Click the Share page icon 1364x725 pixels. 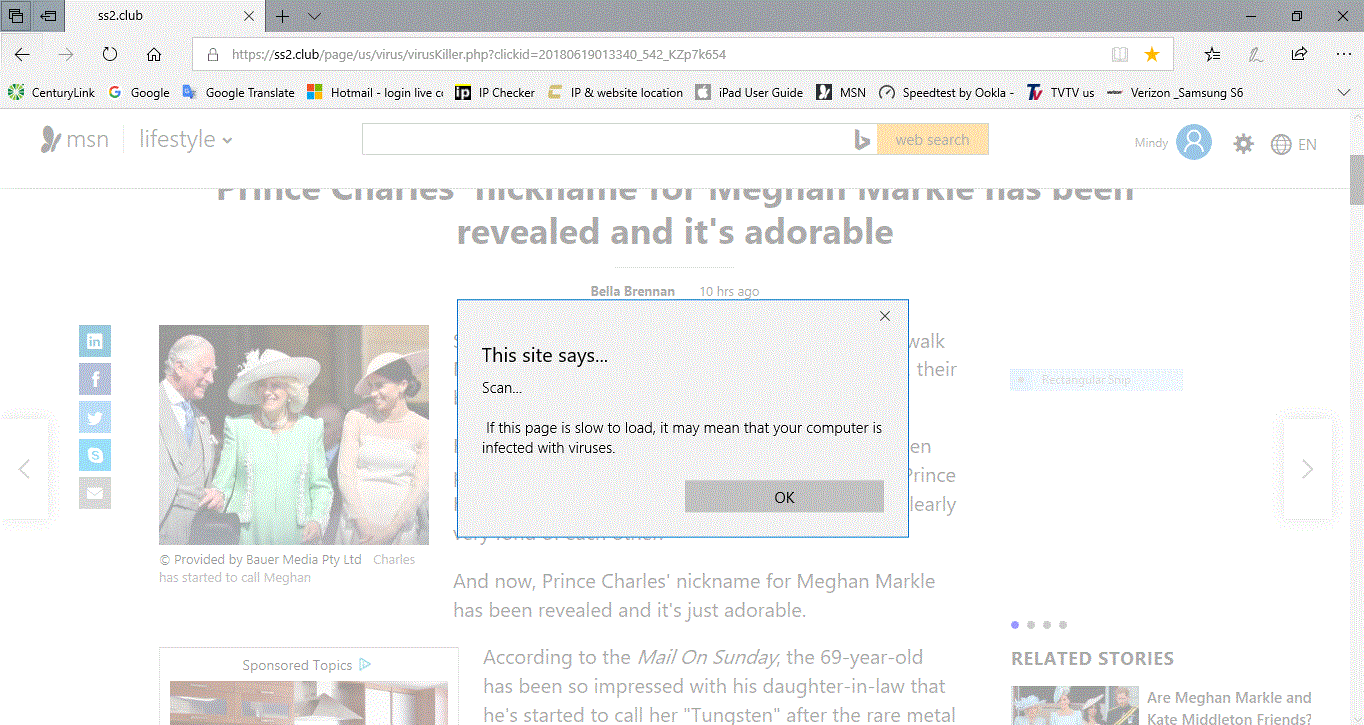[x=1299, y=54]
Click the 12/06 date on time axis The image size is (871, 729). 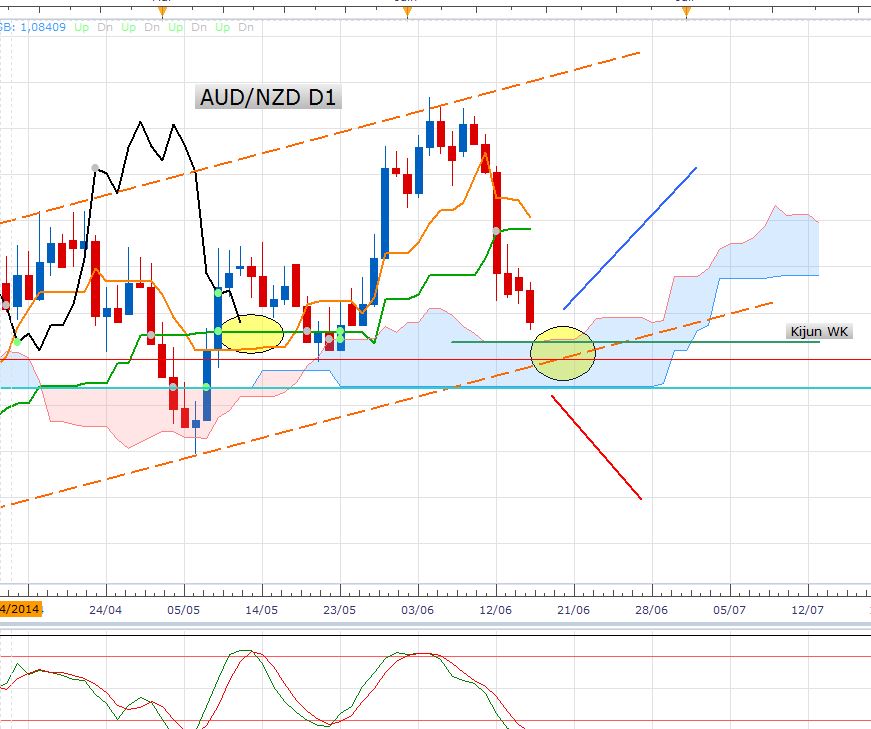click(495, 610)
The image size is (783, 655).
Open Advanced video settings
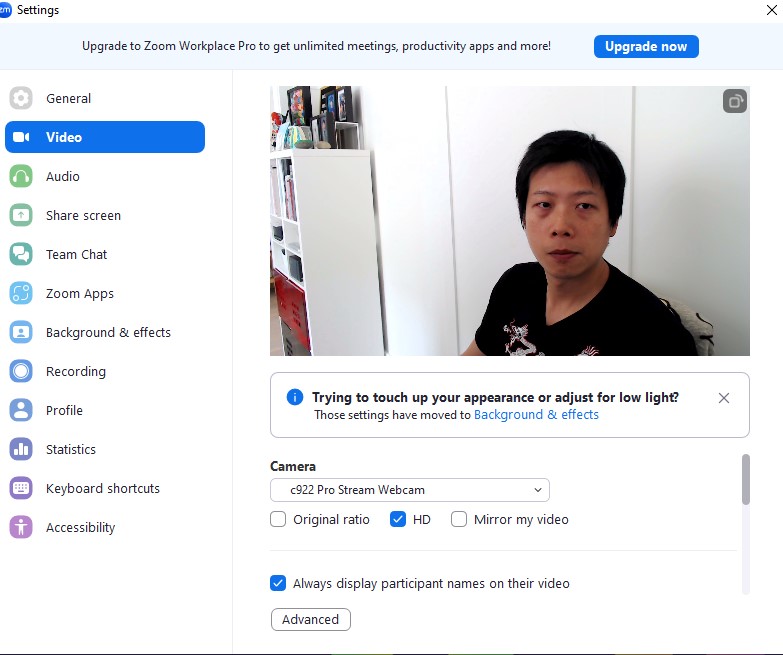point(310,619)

------------------------------------

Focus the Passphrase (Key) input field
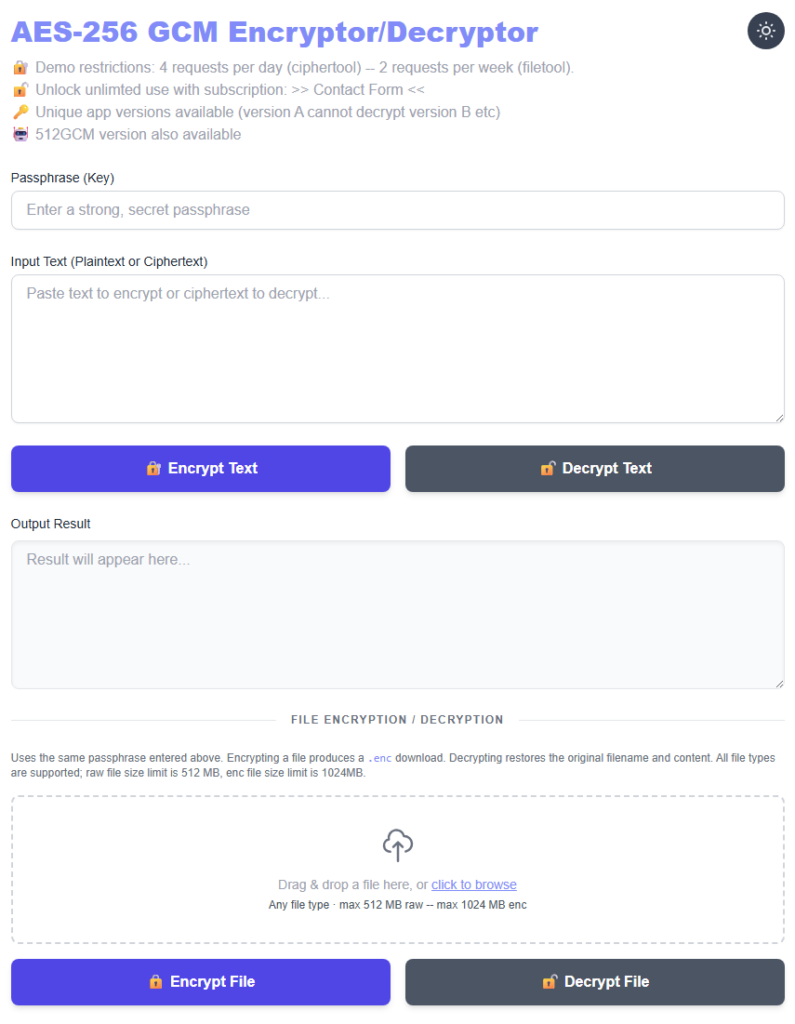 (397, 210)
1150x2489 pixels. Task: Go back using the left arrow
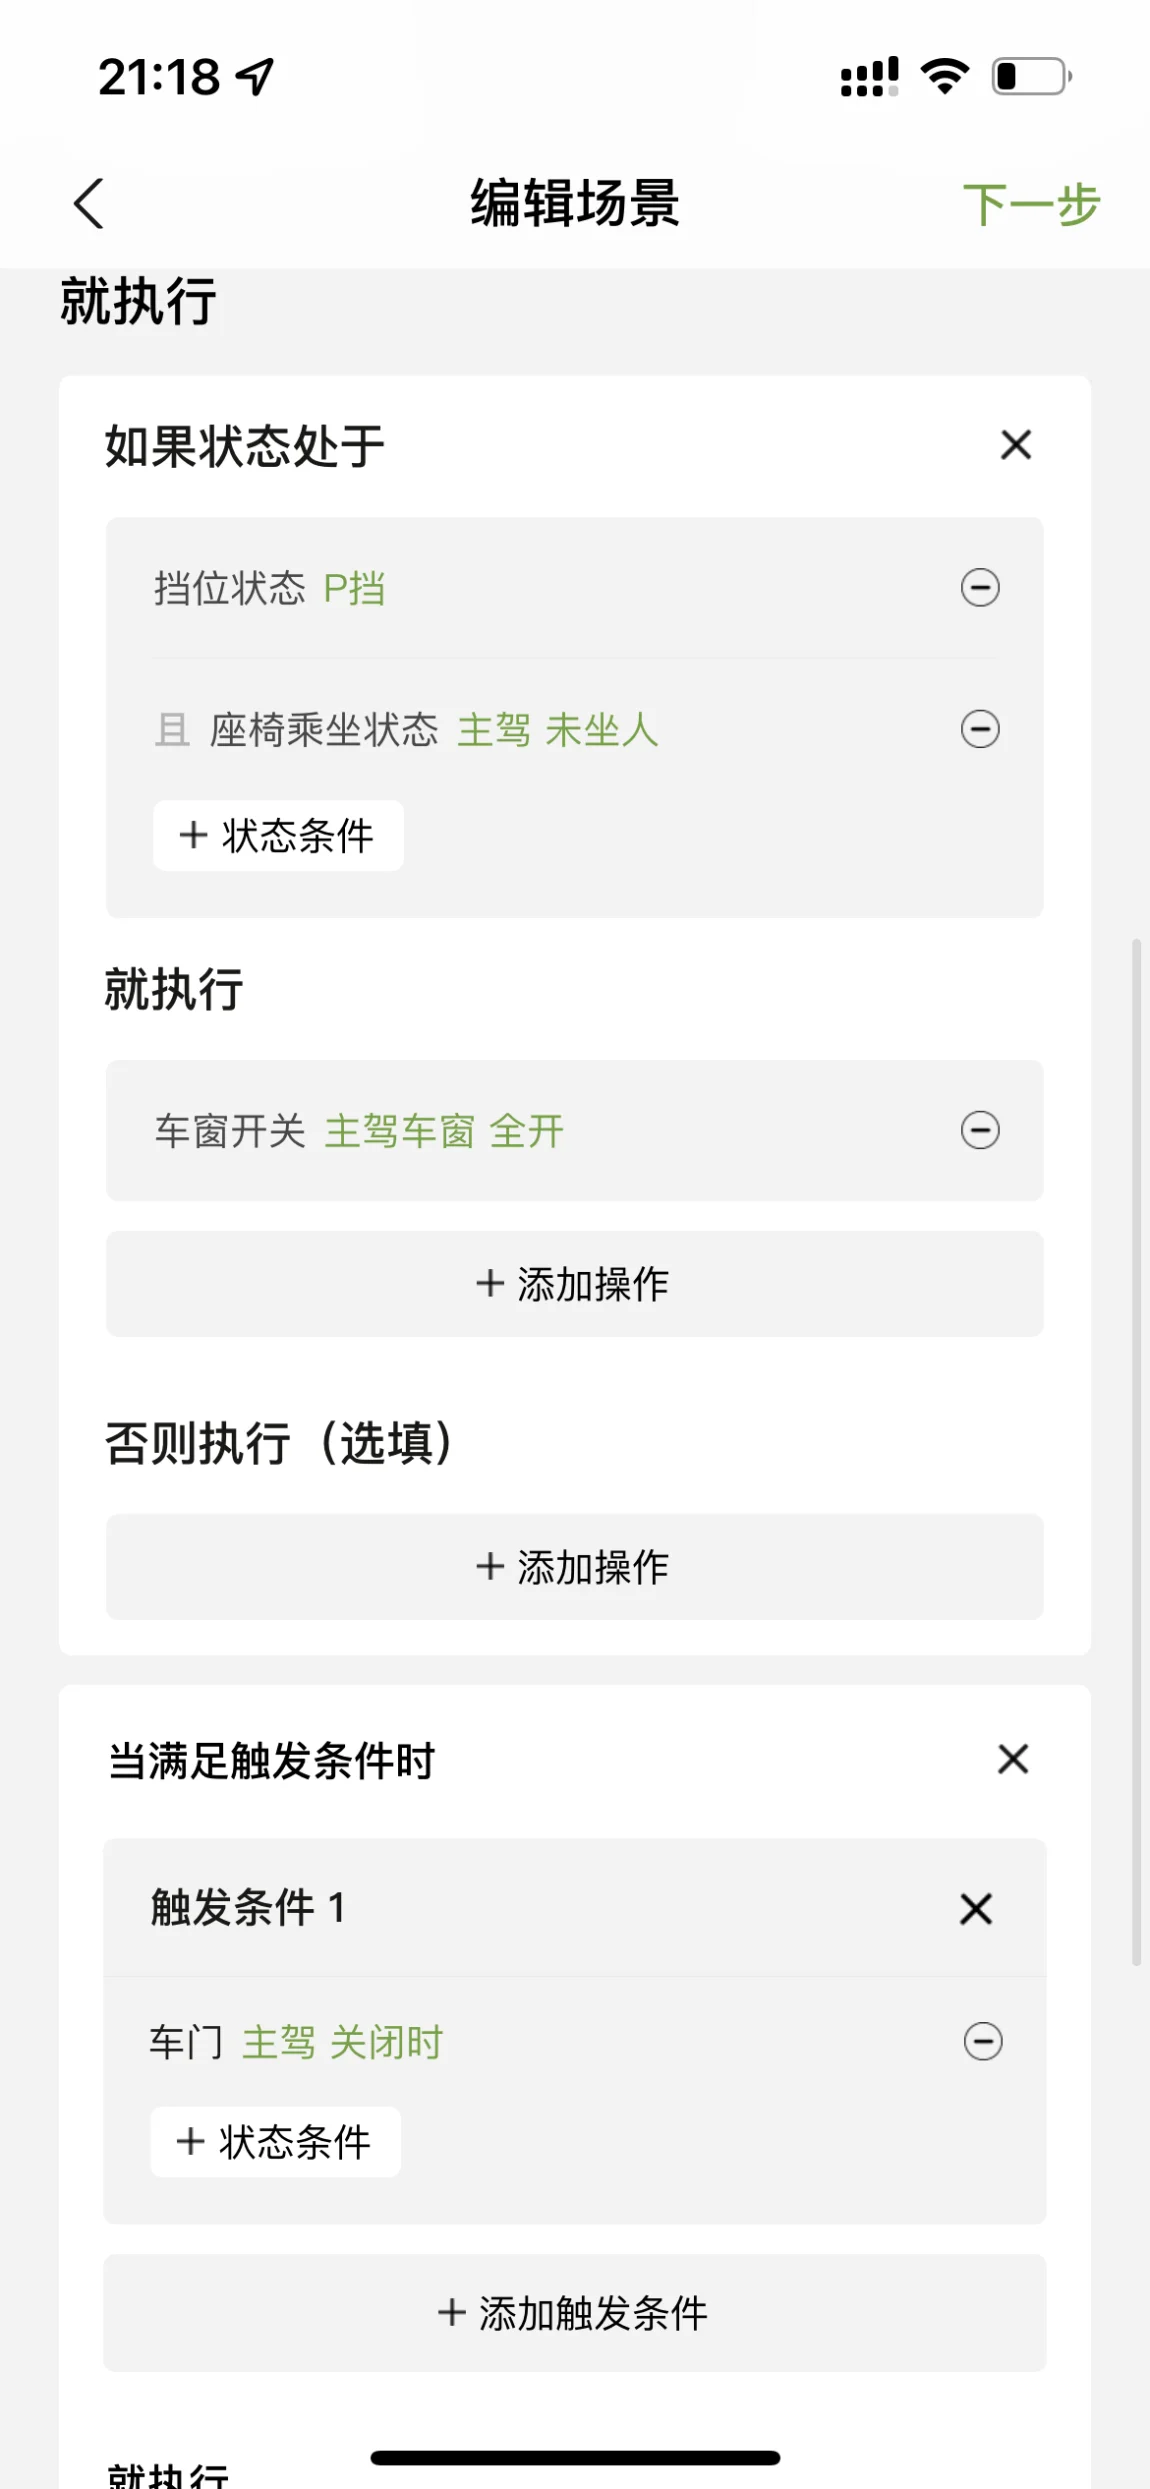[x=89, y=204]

------------------------------------

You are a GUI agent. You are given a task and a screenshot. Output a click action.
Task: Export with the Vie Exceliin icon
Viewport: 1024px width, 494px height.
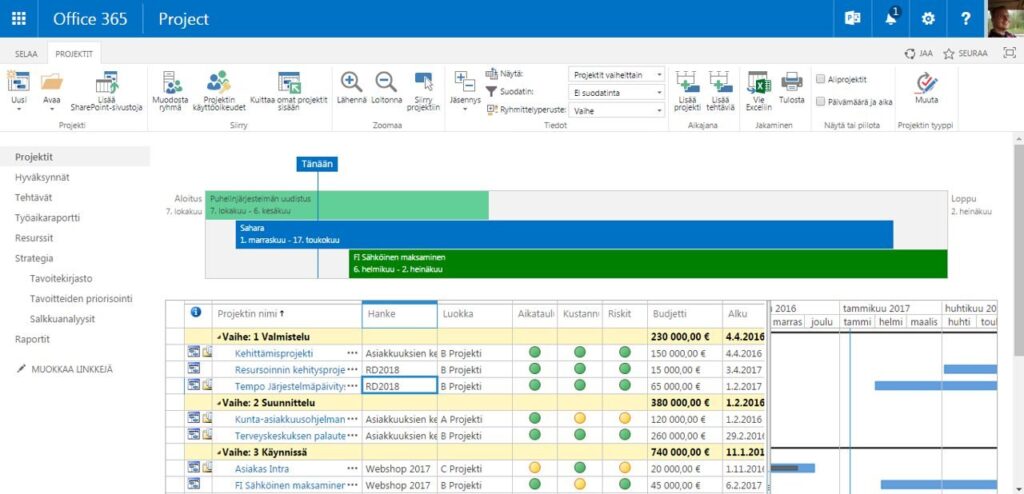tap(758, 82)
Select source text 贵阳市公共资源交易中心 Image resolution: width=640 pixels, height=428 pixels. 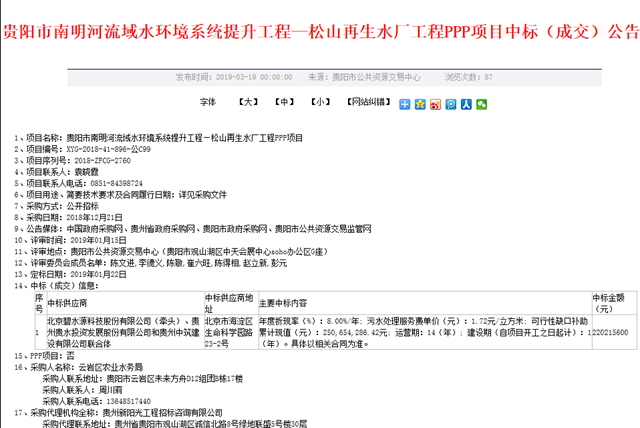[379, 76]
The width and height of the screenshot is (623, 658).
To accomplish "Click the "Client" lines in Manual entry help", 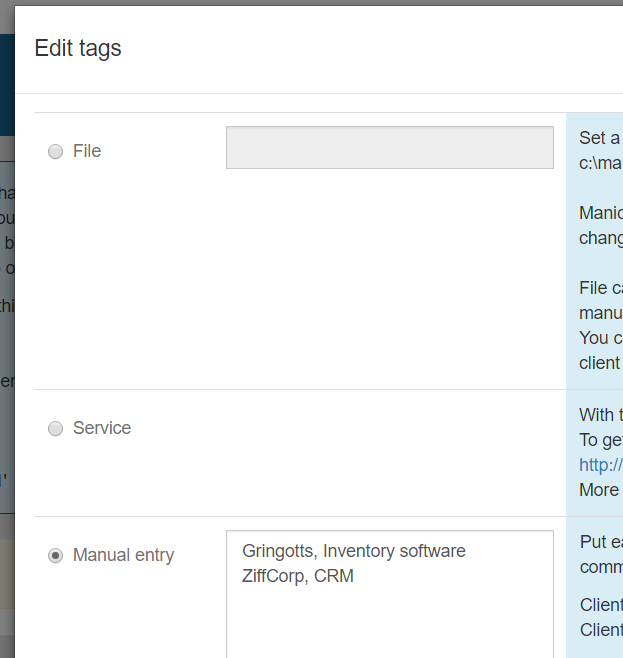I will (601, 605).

------------------------------------

- [Exercise goal]
Tally lines in the listing above that include the word "screenshot"; respond with that number only.

- [Solution for this task]
2